Vol.124

孔雀王

1988年 / 日本・香港
監督:ラン・ナイチョイ
原作:荻野真
脚本:橋本以蔵 / 関澄一輝
キャスト:三上博史 / ユン・ピョウ / 安田成美 /
     グロリア・イップ / コウ・ホン / リュウ・チャーフィ /
     緒形拳 / 左とん平 / 他

週刊ヤングジャンプに1985年から連載が始まった漫画「孔雀王」をモチーフに製作された作品である。公開が1988年というから、昭和という時代が映像から浮かび上がってくる。
物語は原作とは設定自体が異なり、「アシュラが地獄門を開き、皆魔障外神がこの世を闇に閉ざす」のを、孔雀(三上博史)とコンチェ(ユン・ピョウ)が阻止するというものだ。
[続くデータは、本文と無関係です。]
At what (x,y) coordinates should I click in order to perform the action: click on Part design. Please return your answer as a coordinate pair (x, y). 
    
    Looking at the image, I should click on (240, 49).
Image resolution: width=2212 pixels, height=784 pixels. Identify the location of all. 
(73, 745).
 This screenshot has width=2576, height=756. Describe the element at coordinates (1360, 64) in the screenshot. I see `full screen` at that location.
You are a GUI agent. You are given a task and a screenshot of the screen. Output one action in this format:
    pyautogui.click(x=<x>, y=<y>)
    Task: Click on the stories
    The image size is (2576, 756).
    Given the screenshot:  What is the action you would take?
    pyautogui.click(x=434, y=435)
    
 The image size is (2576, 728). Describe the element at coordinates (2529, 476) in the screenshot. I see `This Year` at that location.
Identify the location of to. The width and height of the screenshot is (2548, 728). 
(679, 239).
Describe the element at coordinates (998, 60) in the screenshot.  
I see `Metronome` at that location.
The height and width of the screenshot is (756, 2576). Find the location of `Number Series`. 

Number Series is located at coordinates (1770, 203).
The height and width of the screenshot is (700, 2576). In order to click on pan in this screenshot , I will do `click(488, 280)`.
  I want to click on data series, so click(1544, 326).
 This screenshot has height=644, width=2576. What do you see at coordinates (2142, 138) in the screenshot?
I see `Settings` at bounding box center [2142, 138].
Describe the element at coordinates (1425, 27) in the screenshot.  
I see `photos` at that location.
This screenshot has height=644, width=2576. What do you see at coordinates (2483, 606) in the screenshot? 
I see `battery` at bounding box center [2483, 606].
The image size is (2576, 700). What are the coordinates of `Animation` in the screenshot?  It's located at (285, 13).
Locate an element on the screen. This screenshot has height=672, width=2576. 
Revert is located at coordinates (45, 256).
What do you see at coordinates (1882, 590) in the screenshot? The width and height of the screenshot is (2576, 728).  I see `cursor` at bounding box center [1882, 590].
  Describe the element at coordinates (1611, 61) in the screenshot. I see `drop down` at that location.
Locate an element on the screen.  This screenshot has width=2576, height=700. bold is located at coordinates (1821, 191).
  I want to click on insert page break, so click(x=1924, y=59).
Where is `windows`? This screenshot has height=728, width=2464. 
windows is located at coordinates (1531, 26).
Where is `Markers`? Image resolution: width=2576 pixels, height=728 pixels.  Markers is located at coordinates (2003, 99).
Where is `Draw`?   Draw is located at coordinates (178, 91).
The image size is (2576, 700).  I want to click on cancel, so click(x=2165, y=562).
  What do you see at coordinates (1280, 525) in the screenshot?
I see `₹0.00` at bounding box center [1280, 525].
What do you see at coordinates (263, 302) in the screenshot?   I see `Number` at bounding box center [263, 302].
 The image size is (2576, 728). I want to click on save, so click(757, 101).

恐竜は映画の前半、東京・小田急デパートで見事に登場する。

小田急デパートで、大恐竜展の催事を控えて会場設営が急ピッチで進められているシーンである。突然の停電、プランナーの冴子(安田成美)のスタッフが恐竜模型に襲われるという事件が起こった……。随分と稚拙なティラノサウルスとトリケラトプスである。ティラノサウルスの口の中にアシュラ(グロリア・イップ)の顔が浮かびあがる。
ニンゲンの想像力が生みだした神仏の世界と、地球誕生の謎を秘めた恐竜が同じシーンで映し出されている。

事件解決に裏高野の退魔師・孔雀が呼ばれ、コンチェもまたチベットのラマ寺院で大僧上ジグメ(コウ・ホン)にアシュラを封印するよう命じられ東京にやって来ていた。
孔雀は慈空(緒形拳)に、コンチェはジグメに自分たちの宿命(呪われし悪魔の子)に立ち向かうよう育てられた双子の兄弟である(コンチェは孔雀を意味する言葉)。二人の孔雀と皆魔障外神との前哨戦が、小田急大恐竜展で始まる……。